Swap "icon" for "symbol" in the stretch from the line containing "Click the blue verified badge icon" through the line containing "Action: [x=918, y=123]", and give those lines again with nothing else changed. Leave the pictures out of your answer.
## BEGIN INFORMATION GIVEN
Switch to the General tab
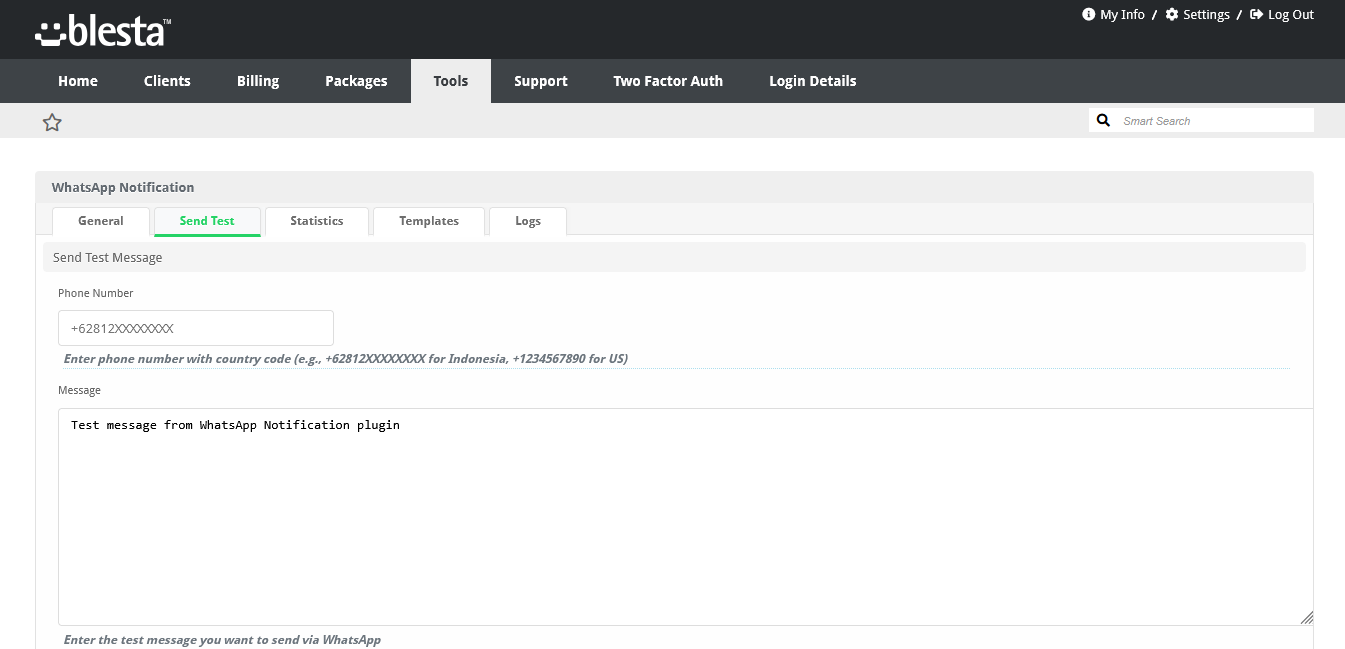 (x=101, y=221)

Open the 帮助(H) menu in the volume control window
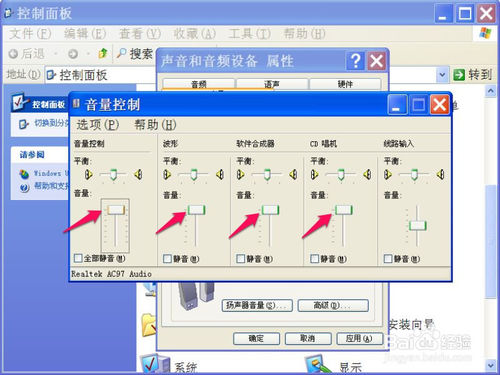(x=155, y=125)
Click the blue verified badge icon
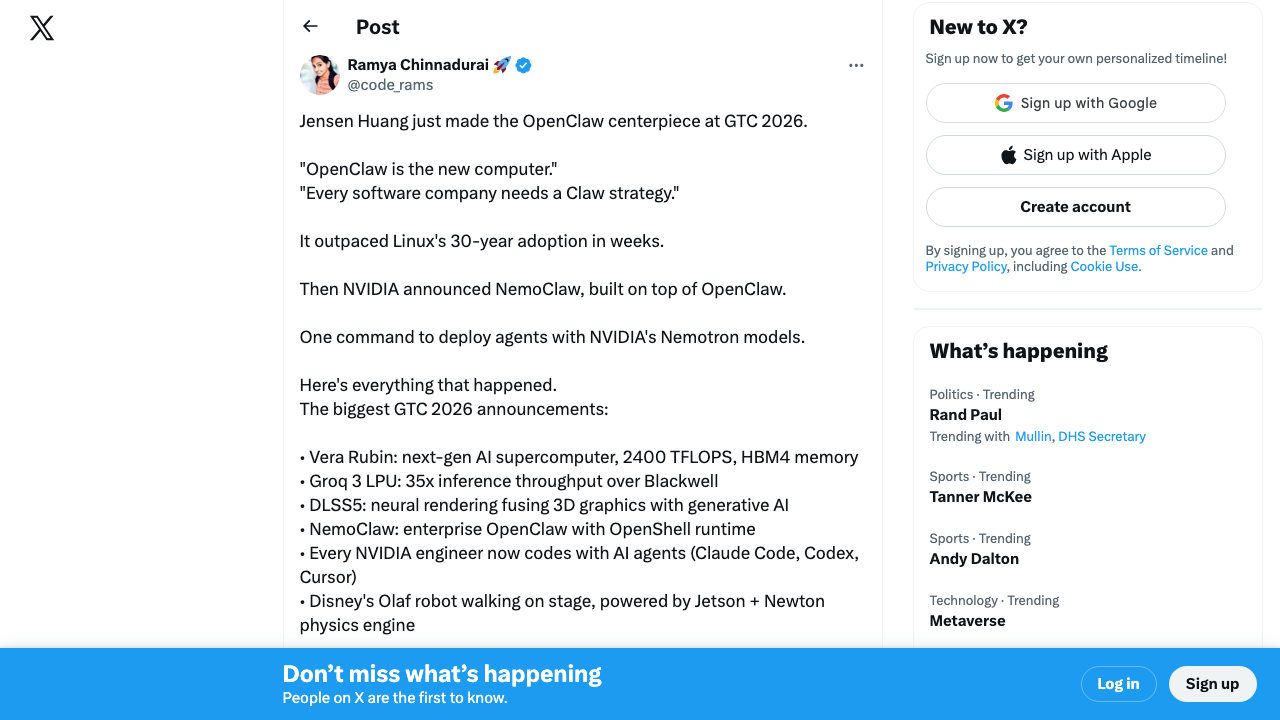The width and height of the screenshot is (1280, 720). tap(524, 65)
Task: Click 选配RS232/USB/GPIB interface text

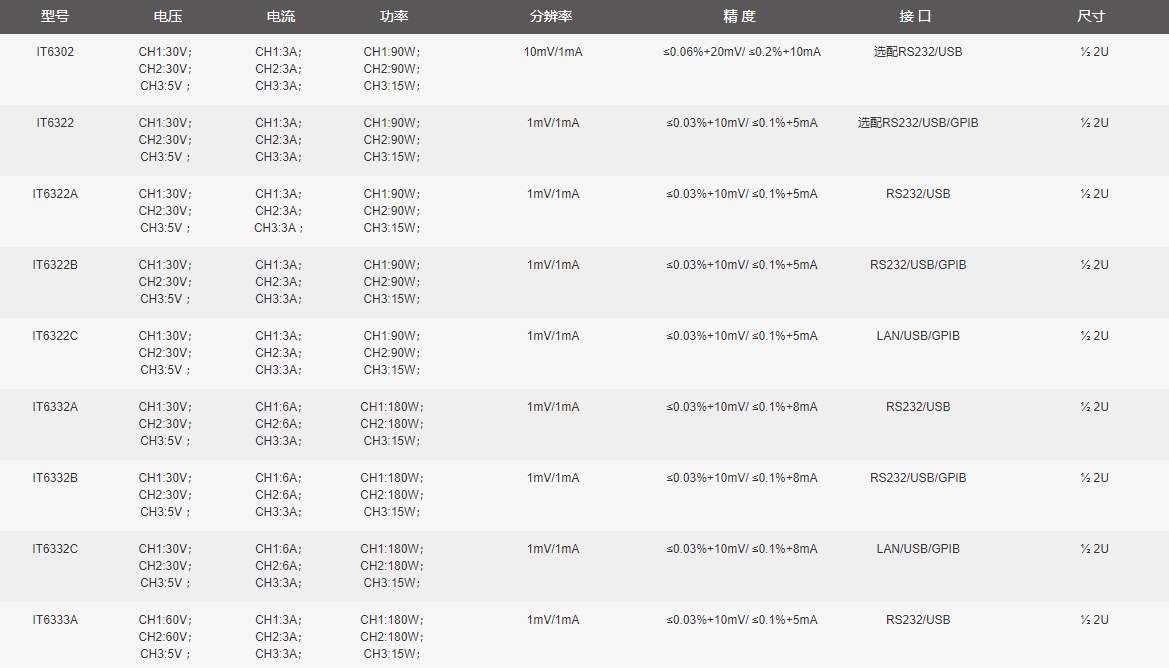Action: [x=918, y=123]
## END INFORMATION GIVEN
## BEGIN INFORMATION GIVEN
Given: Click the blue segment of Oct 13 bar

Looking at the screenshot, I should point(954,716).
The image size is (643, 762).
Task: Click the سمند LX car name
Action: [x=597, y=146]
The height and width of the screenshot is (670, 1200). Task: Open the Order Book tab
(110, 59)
## END INFORMATION GIVEN
RESULT OF THE EXERCISE:
Click the blue verified badge symbol
The width and height of the screenshot is (1280, 720). tap(524, 65)
Task: Click 选配RS232/USB/GPIB interface text

Action: [x=918, y=123]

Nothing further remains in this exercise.